Authors: Gomez M, McCabe P, Jakielski K, Purcell A
Title: Treating Childhood Apraxia of Speech With the Kaufman Speech to Language Protocol: A Phase I Pilot Study
Source: Language, Speech, and Hearing Services in Schools 2018 49(3): 524-536
Year: 2018
Research Design: Single Case Design

Purpose: A Phase I pilot study was designed to collect preliminary evidence on the use of the Kaufman Speech to Language Protocol (K-SLP; Kaufman, 2014) to treat children with childhood apraxia of speech. We hypothesized that the K-SLP approach would result in more accurate speech production in targeted words, whereas untrained (control) words and speech sounds would remain unchanged. Method: A single-case multiple-baseline across behaviors experimental design was used to see if experimental feasibility could be demonstrated. Two children each received a total of 12 1-hr treatment sessions over 3 weeks. The children's response to treatment and experimental control was measured by administering baseline, treatment, and posttreatment probes. Results: Both children showed some response to treatment, as measured by percent phonemes correct; however, the response to treatment varied.
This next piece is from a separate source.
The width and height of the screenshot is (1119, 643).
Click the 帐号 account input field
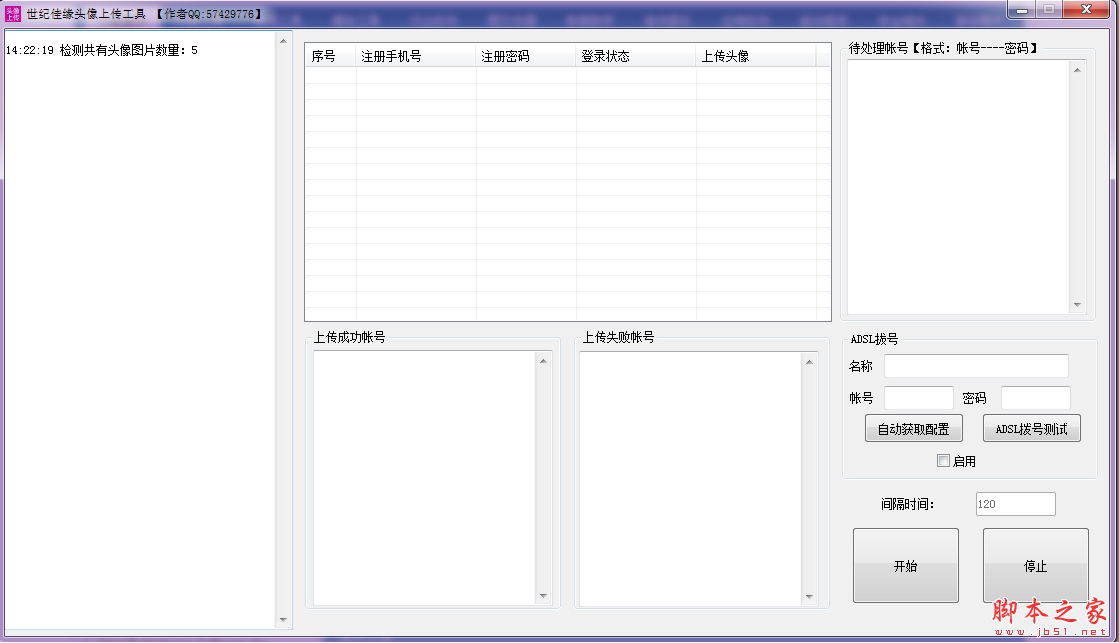(918, 397)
In general, for the treated words that improved with therapy, accuracy was maintained above baseline level during the maintenance phase. Minimal generalization was observed for this study, with only 1 participant generalizing treatment gains to 2 sets of untrained (similar) words. Conclusion: This Phase I pilot study provides limited preliminary evidence for the effectiveness of the K-SLP approach in treating childhood apraxia of speech in some children under the conditions specified in this study. Replication of these results in well-controlled studies is needed before this structured and operationalized version of the K-SLP approach can be recommended for clinical use.